Zero-day can be easily weaponized

One scenario where this zero-day can come in handy is when malware authors bundle it within malicious apps they distribute via the official Play Store or through third-party app stores.

After the user installs one of these malicious apps, the zero-day can grant the malicious app root access, and the app can then carry out any operations it wants -- stealing user data, downloading other apps, etc..

This is how all privilege escalation bugs are normally used on Android devices.

Some security experts might play down the importance of this zero-day -- which hasn't received a CVE number yet -- but privilege escalation vulnerabilities are very easy to weaponize on the Android ecosystem, unlike on most other operating systems, where they're not considered a priority.

For example, nowadays, many malicious Android apps come bundled with the Dirty COW privilege escalation exploit that lets the apps gain root access on older Android smartphones.

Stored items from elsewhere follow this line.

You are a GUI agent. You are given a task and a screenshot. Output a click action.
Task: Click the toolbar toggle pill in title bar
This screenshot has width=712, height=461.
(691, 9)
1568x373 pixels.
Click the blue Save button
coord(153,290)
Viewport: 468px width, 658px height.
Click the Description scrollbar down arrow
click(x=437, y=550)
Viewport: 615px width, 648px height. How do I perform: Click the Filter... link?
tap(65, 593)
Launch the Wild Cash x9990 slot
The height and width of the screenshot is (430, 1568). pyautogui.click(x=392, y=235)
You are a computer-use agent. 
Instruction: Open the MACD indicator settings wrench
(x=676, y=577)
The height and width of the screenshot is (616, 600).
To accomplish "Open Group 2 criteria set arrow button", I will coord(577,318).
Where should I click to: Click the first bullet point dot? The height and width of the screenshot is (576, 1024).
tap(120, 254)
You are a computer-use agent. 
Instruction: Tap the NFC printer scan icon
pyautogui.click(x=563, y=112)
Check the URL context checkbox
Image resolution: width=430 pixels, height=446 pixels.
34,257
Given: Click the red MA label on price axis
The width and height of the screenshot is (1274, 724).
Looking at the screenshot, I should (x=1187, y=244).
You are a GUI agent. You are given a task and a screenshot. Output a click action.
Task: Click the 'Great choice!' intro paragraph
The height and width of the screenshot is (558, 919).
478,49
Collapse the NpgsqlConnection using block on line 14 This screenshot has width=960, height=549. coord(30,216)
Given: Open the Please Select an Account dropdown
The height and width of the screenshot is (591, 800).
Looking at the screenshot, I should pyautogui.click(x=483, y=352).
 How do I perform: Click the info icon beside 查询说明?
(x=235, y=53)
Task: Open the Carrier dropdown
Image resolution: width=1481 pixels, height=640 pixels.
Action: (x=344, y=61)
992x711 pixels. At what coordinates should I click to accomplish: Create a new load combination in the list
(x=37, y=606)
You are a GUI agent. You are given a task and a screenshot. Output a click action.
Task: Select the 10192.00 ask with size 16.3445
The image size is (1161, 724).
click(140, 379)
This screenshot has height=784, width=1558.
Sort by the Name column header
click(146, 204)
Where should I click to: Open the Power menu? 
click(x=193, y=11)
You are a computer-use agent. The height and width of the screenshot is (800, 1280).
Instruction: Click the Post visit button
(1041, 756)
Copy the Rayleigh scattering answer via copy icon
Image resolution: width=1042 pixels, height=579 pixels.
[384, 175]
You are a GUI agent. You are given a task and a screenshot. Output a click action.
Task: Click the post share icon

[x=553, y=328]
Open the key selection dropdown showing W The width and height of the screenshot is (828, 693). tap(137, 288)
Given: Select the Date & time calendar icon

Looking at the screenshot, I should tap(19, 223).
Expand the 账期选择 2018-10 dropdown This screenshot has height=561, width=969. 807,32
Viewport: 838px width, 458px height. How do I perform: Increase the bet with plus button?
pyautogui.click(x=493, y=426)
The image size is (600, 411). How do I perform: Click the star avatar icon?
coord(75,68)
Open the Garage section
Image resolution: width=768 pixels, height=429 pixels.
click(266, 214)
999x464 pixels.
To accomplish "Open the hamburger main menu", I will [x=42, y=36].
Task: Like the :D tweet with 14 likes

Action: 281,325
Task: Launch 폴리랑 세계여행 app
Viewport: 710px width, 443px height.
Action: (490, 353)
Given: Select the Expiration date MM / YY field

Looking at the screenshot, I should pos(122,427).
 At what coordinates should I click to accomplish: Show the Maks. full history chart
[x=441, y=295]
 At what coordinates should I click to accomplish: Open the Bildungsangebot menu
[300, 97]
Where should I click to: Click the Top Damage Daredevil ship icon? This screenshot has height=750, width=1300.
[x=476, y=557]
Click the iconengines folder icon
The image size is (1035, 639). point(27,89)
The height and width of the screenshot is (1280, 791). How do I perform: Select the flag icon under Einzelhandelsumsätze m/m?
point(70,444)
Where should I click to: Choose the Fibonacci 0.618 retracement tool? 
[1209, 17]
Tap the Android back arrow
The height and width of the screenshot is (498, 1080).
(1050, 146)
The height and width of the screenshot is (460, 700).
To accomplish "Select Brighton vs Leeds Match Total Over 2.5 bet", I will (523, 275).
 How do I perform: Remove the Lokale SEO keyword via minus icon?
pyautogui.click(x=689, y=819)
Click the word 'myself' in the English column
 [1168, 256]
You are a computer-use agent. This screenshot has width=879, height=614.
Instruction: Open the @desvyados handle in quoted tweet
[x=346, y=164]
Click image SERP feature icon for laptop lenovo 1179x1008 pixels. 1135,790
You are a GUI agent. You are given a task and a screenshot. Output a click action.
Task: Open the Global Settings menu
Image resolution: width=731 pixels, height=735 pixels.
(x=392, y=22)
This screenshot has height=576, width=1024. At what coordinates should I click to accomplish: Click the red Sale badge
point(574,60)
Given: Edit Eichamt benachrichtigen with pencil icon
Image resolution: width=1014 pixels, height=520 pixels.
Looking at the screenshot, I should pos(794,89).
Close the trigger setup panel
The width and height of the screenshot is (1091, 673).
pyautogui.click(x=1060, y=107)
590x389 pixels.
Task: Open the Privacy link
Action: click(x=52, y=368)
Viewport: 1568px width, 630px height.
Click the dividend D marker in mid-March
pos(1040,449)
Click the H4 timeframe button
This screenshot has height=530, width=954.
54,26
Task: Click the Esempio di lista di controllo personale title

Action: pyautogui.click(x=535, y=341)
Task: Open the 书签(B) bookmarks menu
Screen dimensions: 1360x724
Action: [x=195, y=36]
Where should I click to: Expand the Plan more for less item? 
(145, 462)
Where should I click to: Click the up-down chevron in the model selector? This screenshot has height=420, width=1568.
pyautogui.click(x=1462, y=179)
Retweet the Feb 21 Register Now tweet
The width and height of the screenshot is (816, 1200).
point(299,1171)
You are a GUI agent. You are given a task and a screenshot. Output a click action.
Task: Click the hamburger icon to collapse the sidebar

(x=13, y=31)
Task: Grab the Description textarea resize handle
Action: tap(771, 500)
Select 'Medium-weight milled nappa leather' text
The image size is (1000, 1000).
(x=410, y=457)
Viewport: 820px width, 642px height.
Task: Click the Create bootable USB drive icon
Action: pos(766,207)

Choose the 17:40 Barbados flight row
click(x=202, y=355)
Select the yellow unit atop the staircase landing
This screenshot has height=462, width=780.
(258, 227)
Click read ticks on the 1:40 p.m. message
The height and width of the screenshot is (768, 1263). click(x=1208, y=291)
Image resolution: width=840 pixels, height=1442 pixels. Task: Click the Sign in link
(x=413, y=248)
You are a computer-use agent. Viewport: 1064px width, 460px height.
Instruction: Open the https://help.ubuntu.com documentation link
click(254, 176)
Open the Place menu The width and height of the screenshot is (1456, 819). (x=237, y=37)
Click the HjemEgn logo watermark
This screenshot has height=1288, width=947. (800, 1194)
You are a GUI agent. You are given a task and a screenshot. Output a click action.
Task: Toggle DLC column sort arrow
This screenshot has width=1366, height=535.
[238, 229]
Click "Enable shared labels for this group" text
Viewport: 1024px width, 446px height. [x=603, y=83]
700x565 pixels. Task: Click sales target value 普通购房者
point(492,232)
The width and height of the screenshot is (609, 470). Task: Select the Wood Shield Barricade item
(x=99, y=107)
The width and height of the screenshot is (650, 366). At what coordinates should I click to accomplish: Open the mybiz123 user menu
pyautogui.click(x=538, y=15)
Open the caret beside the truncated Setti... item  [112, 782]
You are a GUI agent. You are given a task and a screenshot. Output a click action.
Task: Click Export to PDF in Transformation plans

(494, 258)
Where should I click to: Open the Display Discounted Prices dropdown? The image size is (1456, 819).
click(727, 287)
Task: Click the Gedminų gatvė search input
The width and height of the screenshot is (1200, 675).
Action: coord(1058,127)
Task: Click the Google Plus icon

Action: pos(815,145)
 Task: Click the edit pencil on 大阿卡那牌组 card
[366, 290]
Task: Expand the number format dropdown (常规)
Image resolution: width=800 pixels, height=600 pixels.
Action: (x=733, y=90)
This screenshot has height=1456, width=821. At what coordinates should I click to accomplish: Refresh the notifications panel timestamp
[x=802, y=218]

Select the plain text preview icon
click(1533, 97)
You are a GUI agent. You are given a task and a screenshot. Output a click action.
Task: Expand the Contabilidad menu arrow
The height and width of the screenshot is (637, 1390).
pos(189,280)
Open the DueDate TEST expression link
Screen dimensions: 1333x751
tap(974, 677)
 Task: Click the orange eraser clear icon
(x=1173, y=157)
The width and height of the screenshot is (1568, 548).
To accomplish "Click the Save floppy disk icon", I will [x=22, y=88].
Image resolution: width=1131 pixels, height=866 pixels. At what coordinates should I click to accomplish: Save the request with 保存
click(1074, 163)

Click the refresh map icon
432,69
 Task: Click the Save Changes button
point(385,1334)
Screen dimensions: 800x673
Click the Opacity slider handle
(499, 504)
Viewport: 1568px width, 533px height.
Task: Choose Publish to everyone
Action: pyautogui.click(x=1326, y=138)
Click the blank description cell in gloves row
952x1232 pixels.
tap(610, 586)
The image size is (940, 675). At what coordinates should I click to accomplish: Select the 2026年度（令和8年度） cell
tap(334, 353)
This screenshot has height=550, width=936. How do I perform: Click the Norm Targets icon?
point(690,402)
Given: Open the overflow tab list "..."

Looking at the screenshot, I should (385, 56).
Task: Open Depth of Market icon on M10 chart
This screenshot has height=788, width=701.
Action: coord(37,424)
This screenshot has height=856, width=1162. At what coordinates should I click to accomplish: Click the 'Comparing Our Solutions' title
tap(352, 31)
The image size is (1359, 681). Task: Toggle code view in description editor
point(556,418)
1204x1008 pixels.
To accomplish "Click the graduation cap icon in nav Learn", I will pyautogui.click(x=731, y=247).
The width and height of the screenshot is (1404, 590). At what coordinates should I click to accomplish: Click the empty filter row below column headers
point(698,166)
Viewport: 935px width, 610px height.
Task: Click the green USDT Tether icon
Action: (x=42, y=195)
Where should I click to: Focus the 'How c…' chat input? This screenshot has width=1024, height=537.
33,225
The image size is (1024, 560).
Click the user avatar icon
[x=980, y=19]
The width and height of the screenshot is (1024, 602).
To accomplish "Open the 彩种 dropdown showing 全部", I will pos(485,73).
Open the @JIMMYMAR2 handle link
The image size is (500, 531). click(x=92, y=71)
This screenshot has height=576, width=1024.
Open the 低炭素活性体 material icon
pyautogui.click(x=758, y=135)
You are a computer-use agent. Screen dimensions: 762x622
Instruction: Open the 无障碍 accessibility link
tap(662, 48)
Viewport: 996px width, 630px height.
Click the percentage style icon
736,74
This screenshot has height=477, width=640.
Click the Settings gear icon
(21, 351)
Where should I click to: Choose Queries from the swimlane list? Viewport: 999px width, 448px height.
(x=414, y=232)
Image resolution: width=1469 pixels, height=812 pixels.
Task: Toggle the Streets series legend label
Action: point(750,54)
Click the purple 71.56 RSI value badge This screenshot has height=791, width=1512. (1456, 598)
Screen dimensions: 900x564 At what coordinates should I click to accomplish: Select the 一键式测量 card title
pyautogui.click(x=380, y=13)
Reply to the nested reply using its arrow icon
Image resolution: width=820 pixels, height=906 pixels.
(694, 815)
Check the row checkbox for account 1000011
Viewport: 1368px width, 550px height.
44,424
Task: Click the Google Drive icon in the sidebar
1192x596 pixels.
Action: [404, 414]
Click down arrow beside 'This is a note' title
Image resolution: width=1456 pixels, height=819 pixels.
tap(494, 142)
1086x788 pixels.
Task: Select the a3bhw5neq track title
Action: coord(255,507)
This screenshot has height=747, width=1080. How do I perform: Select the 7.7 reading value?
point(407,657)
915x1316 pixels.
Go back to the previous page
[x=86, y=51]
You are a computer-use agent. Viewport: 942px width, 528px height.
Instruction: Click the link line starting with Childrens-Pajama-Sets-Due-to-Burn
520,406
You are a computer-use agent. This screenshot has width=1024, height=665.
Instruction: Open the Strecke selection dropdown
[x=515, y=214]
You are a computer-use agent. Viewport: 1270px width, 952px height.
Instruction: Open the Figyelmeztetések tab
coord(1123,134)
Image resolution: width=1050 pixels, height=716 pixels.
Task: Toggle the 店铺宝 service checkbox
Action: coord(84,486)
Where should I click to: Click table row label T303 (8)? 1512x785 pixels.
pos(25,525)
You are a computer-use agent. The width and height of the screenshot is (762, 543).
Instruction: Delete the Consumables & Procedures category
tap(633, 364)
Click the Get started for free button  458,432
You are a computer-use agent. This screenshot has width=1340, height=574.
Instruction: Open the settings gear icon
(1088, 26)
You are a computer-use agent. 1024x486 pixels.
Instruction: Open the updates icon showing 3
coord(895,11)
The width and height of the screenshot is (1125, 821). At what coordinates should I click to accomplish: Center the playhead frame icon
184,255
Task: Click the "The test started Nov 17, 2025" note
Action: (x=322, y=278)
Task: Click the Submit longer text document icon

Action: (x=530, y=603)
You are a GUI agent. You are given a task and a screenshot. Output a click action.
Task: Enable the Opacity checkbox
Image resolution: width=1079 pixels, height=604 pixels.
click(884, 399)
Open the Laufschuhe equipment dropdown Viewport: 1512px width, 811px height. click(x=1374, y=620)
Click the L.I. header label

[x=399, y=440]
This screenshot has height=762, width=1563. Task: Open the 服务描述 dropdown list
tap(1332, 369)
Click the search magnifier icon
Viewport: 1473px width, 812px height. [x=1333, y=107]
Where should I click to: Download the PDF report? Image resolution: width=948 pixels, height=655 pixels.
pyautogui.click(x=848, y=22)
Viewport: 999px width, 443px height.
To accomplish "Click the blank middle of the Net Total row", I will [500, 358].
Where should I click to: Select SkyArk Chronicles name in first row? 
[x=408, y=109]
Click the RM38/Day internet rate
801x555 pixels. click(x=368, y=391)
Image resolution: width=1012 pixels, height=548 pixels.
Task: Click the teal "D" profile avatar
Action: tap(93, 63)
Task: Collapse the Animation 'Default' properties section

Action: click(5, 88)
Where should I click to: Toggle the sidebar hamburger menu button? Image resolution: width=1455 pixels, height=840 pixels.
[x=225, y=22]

Android devs were notified, but failed to deliver a patch

However, despite a history of malicious apps abusing privilege escalation bugs to gain root access, the maintainers of the Android Open Source Project (AOSP) have not patched this one.

They had all the time in the world, since the issue was first reported to AOSP back in March this year, after being discovered by two Trend Micro security researchers. In spite of acknowleding the bug report and promising a patch, the fix never came.

Yesterday, Trend Micro researchers went public with their findings after Google published the September 2019 Android Security Bulletin, which didn't include a fix for their bug.

For the moment, there's no easy solution to prevent malicious apps from exploiting this issue.